For instance, a well-trained classical musician understands what is happening musically and sonically in a rock concert far better than a typical rock musician understands the musical or sonic events in an orchestra. That does not denigrate the rock musician, it just says that they are qualitatively different experiences, one more deeply educating than the other. Classical is of enduring, deep, and flexible use to people.


Another aspect of ‘classical’ is that it indicates quality detectable by anyone who cares to experience it, and which is ever more apparent as one’s expertise in the medium grows. Understanding the difference is analogous to learning discernment in anything.  For instance, most people who do their first wine comparison can taste that a fine wine is better than a poor one, but that is about the extent of their discernment. But if they practice and pay attention, their wine palate becomes more finely attuned, and the more they do so, the more extensive and readily apparent become the differences between wines.

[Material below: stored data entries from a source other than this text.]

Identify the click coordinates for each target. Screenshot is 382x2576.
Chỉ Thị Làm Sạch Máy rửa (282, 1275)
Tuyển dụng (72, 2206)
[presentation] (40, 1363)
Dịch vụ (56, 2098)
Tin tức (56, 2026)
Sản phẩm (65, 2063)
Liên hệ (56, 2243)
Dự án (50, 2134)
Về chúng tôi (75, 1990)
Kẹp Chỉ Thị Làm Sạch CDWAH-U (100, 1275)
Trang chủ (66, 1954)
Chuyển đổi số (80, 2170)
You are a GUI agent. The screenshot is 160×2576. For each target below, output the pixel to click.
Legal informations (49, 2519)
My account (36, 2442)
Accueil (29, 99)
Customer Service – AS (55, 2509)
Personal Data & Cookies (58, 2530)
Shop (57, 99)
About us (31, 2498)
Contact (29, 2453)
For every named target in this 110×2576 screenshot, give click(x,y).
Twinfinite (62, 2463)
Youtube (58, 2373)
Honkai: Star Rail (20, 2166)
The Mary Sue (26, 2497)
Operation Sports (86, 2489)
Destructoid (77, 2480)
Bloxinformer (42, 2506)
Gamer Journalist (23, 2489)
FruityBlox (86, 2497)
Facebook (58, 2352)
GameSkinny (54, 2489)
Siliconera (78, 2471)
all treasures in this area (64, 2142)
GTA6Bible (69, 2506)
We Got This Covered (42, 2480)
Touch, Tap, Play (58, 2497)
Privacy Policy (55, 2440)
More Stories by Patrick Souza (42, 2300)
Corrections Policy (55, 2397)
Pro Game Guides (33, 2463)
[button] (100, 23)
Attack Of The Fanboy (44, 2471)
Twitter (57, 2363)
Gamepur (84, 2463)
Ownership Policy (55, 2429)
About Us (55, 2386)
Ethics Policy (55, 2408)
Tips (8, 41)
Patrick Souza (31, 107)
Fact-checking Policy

In martial arts, anyone who attempts some sensitivity to quality differences should be able to sense them like the novice taster can with wine. All they have to do is take the time and effort to experience an “American” karate style, as taught in chain-locations in just about every city in the U.S., and then a classical style, in which the teachers are accredited inheritors of a direct lineage of teachers going back at least a hundred years. A few weeks in each will illustrate the difference even to the novice. The depth that each artifact, each part of waza, can provide to the body, the mind, and the soul become ever clearer. Classical indicates and demands quality.


Perhaps most of us, as modern Americans, are actually not as gifted as I am proposing in detecting quality. After all, there are obviously plenty of Americans who thinks McDonalds is great food and Budweiser is great beer. These people will find themselves happier with the chain karate or taekwondo styles, with their contracts, clockwork belt tests, tournaments, trophies, and instructors with pep-talks about “add-i-tuude!” The classical experience will frustrate these people. It will move along slowly, will demand time, effort, patience, repetition. It will ask more from their frontal cortex and less from their adrenal glands. They will be left wondering just how long it will take to learn to kick someone’s ass and they will likely go back to their “efficient,” chain, competition system.


But for those who appreciate the difference between run-of-the-mill and high-quality in any experience of life, the experiment in martial arts should show the difference. When you put in the extra effort, patience, and discipline that is required, you will eventually be repaid tenfold in the gratifications that the classical experience provides. The person at the chain/competition, belt-mill karate place will know how to execute a punch, a kick, maybe a throw or a headlock. With sparring gear on, they will probably be able to beat you at scoring points for a few years. It is what they do. However, there is little to be sure that they will retain their skills in the moment they need them. There is much to argue that most of them will not. It is even less likely that they will get lessons that cross-access the ideas from their training into their daily philosophy, or the connection between their mind, body, and soul. Even if they do, the only lessons available are the cheap, trite ones that you will find in most pulp guides to a better life. When they talk about the life lessons of their art, they go back to the physical, or simple mental constructs like “can-do!” and “assertiveness!” or “keep going!” These are fine things, but they are the merest edge of the scroll of life accessible through martial arts training.


Classic arts provide access to far more. The head of my system says to us just about every time we finish a seminar: “Waza easy. Do – that’s hard!” (‘waza’ is physical technique, which seems anything but easy in his seminars, where ‘do’ is the journey of the art – ‘tao’ in Chinese).


So I chose classical because it has a genuine, high-quality do that makes training rich and meaningful for my entire life experience. As my sensei said on numerous occasions, “karate is about life, life is not about karate”. I do karate for my life, so the classical experience is the obvious choice.